Гопкинс не терял времени на любезности. Почти час он допрашивал меня, словно подозреваемого. Его вопросы звучали резко и скептически. Окончив допрос, он подумал с минуту и спросил, где я остановился. Получив ответ, Гопкинс велел мне возвращаться к себе и не отходить от телефона. Вскоре после того, как я вернулся, он позвонил мне и велел немедленно вернуться в Белый дом. На этот раз меня долго водили по коридорам, пока наконец, к своему изумлению, я не оказался в большом кабинете, лицом к лицу с президентом США.

Рузвельт приветливо указал мне на место напротив него за огромным столом. Гопкинс уже ввел президента в курс дела, и мне не пришлось повторять своей истории. Не задавая мне вопросов, Рузвельт стал излагать свои мысли. Он сказал, что не понимает, отчего у Салазара могли возникнуть подозрения, что американцы не вернут им в полном порядке любые используемые территории и объекты на Азорах после окончания войны. Разве сам он, будучи одним из португальских адмиралов, не контролировал эвакуацию американских морских баз на двух из этих островов во время Первой мировой войны?

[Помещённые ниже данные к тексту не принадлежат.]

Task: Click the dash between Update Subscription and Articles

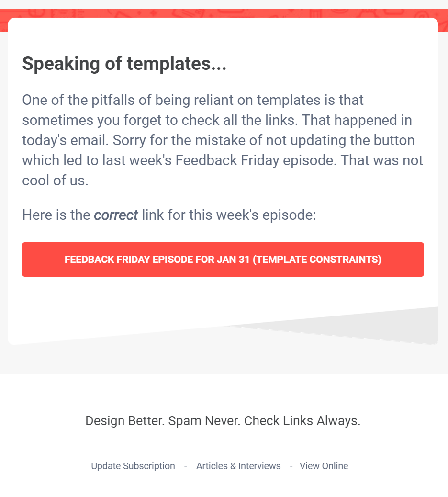Action: 185,466
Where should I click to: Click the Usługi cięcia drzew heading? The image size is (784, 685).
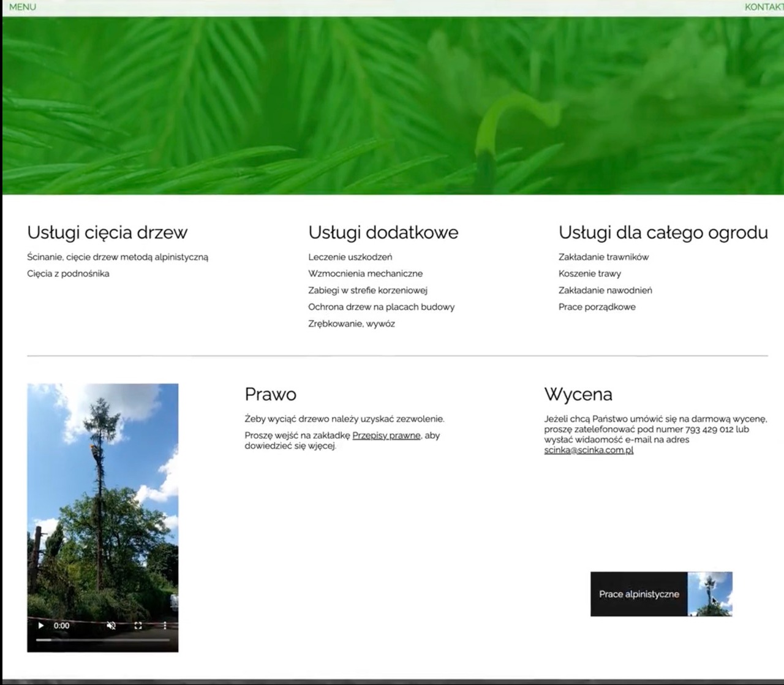tap(107, 233)
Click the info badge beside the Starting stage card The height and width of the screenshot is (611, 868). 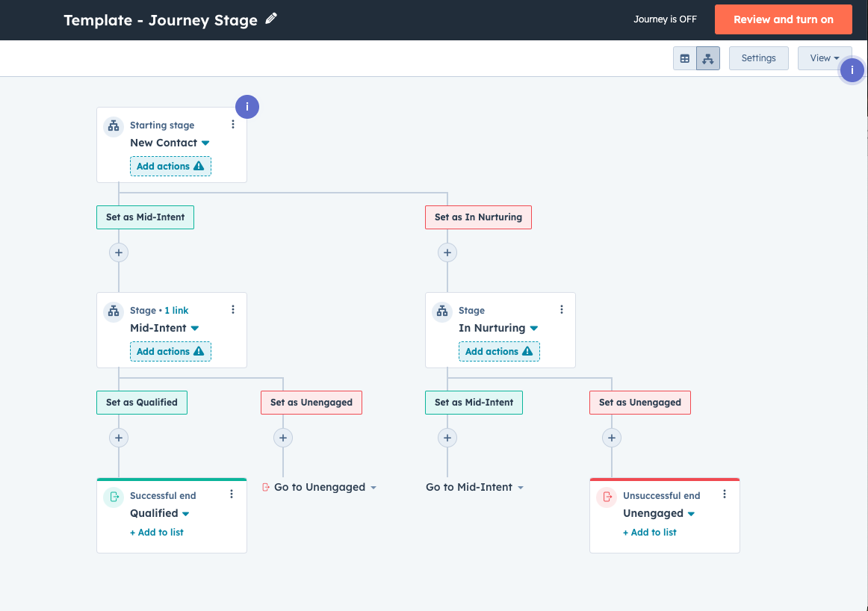247,106
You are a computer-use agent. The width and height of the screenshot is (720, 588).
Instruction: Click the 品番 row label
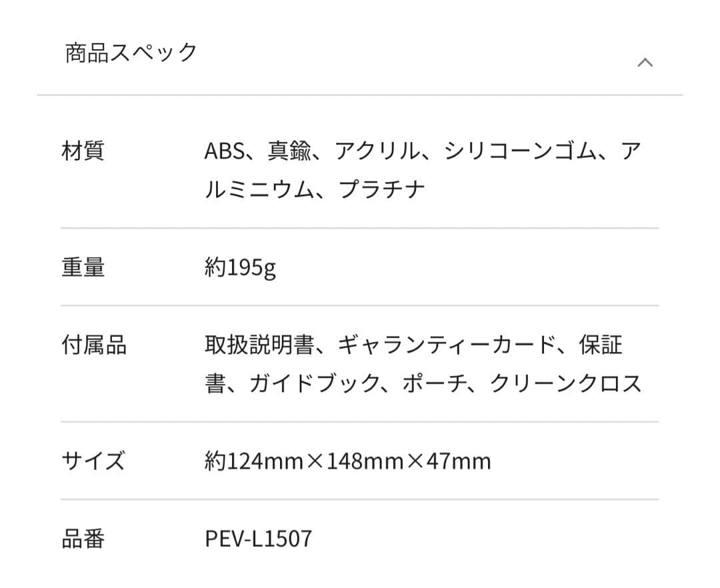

– Вот что я вам скажу, – объявил президент, – приходите сюда снова завтра утром, и я вам дам свое личное письмо, чтобы вы в Португалии вручили его Салазару. А потом продолжайте работать и делайте все, что в ваших силах.

Я ответил, что ни о чем лучшем и не мечтал, но что у меня сложилось впечатление, будто в Пентагоне держатся совсем другой точки зрения на этот вопрос.

– О, об этих людях вы не беспокойтесь, – ответил Рузвельт, закуривая сигарету.

Признаться, я был немного озадачен, но вполне доволен таким оборотом дела. Взяв у президента письмо в условленное время, я благополучно вернулся в Португалию. Там я сразу добился встречи с Салазаром. Даже письмо президента не смогло полностью развеять его подозрения. Салазар был (и, я полагаю, остается) человеком принципа и стремился к ясности в делах. Он начал с того, что в американской прессе его называют фашистом, и спросил, что мы понимаем под термином «фашист». Но мы вскоре вернулись к нашей основной теме, и я смог послать донесение, что Салазар не только готов разрешить нам использовать те же объекты, которые контролировали англичане на Азорских островах, но и склонен разрешить авиакомпании «Пан-Америкэн» построить там новый аэропорт, который мы сможем использовать на благоприятных условиях.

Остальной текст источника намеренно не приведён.